═══ GIVEN INFORMATION

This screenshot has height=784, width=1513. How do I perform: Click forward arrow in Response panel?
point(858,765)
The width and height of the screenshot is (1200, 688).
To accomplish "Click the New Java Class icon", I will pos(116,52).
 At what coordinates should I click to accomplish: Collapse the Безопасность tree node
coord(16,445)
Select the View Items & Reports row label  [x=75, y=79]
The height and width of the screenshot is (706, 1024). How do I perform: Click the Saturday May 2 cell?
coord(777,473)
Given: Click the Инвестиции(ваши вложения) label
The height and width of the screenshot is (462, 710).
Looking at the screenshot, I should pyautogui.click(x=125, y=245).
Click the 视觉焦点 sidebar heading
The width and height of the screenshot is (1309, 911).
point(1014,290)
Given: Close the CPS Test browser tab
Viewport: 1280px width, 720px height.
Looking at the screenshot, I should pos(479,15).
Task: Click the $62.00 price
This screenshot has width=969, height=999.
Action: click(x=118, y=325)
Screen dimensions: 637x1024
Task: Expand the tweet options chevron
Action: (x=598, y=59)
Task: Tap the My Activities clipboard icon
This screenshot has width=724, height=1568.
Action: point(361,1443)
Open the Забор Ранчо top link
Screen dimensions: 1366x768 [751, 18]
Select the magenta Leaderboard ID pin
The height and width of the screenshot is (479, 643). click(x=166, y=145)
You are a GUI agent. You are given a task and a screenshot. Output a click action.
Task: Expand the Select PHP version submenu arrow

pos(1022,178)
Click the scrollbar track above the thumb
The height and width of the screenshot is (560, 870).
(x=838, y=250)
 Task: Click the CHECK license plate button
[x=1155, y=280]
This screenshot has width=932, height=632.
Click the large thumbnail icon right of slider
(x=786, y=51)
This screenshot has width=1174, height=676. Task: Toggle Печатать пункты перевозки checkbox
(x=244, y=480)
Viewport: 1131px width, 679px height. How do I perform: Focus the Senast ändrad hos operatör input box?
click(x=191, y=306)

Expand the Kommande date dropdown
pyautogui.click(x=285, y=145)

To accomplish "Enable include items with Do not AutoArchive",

══════

**PROBLEM**
For every entry in the records above, write an exact copy.

**SOLUTION FOR THIS PROBLEM**
This screenshot has height=784, width=1513. How do I perform: Click forward arrow in Response panel?
point(858,765)
The width and height of the screenshot is (1200, 688).
To accomplish "Click the New Java Class icon", I will pos(116,52).
 At what coordinates should I click to accomplish: Collapse the Безопасность tree node
coord(16,445)
Select the View Items & Reports row label  [x=75, y=79]
The height and width of the screenshot is (706, 1024). How do I perform: Click the Saturday May 2 cell?
coord(777,473)
Given: Click the Инвестиции(ваши вложения) label
The height and width of the screenshot is (462, 710).
Looking at the screenshot, I should pyautogui.click(x=125, y=245).
Click the 视觉焦点 sidebar heading
The width and height of the screenshot is (1309, 911).
point(1014,290)
Given: Close the CPS Test browser tab
Viewport: 1280px width, 720px height.
Looking at the screenshot, I should pos(479,15).
Task: Click the $62.00 price
This screenshot has width=969, height=999.
Action: click(x=118, y=325)
Screen dimensions: 637x1024
Task: Expand the tweet options chevron
Action: (x=598, y=59)
Task: Tap the My Activities clipboard icon
This screenshot has width=724, height=1568.
Action: point(361,1443)
Open the Забор Ранчо top link
Screen dimensions: 1366x768 [751, 18]
Select the magenta Leaderboard ID pin
The height and width of the screenshot is (479, 643). click(x=166, y=145)
You are a GUI agent. You are given a task and a screenshot. Output a click action.
Task: Expand the Select PHP version submenu arrow

pos(1022,178)
Click the scrollbar track above the thumb
The height and width of the screenshot is (560, 870).
(x=838, y=250)
 Task: Click the CHECK license plate button
[x=1155, y=280]
This screenshot has width=932, height=632.
Click the large thumbnail icon right of slider
(x=786, y=51)
This screenshot has width=1174, height=676. Task: Toggle Печатать пункты перевозки checkbox
(x=244, y=480)
Viewport: 1131px width, 679px height. How do I perform: Focus the Senast ändrad hos operatör input box?
click(x=191, y=306)

Expand the Kommande date dropdown
pyautogui.click(x=285, y=145)

To accomplish "Enable include items with Do not AutoArchive",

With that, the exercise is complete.